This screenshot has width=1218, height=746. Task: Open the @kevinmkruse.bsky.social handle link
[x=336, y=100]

- - - - -

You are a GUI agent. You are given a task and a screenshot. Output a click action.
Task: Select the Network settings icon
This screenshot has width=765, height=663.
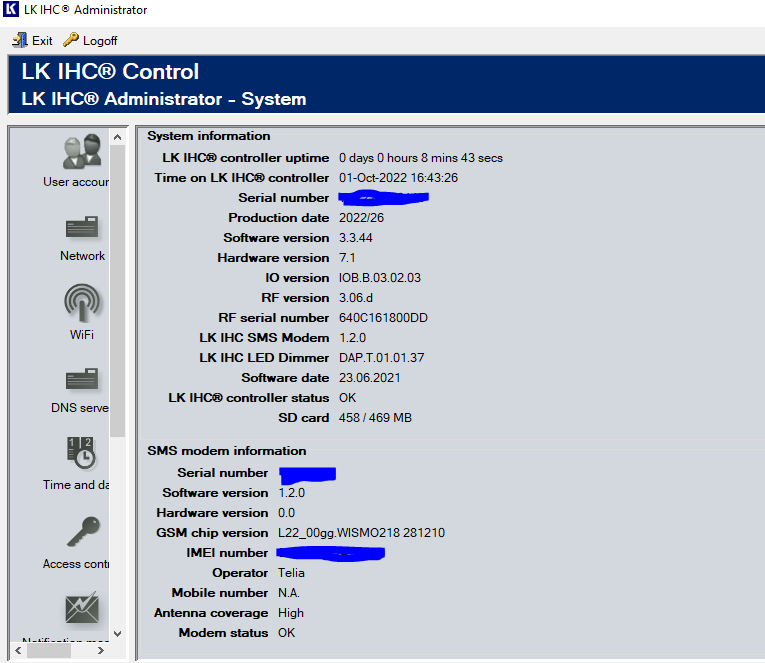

- - - - -

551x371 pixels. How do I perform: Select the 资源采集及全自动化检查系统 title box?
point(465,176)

- - - - -

Work order:
In the records above, find the line with "Task: Select the Network settings icon"; write out exactly that line and each one after it, stopping after the line with "This screenshot has width=765, height=663.".

Answer below:
Task: Select the Network settings icon
This screenshot has width=765, height=663.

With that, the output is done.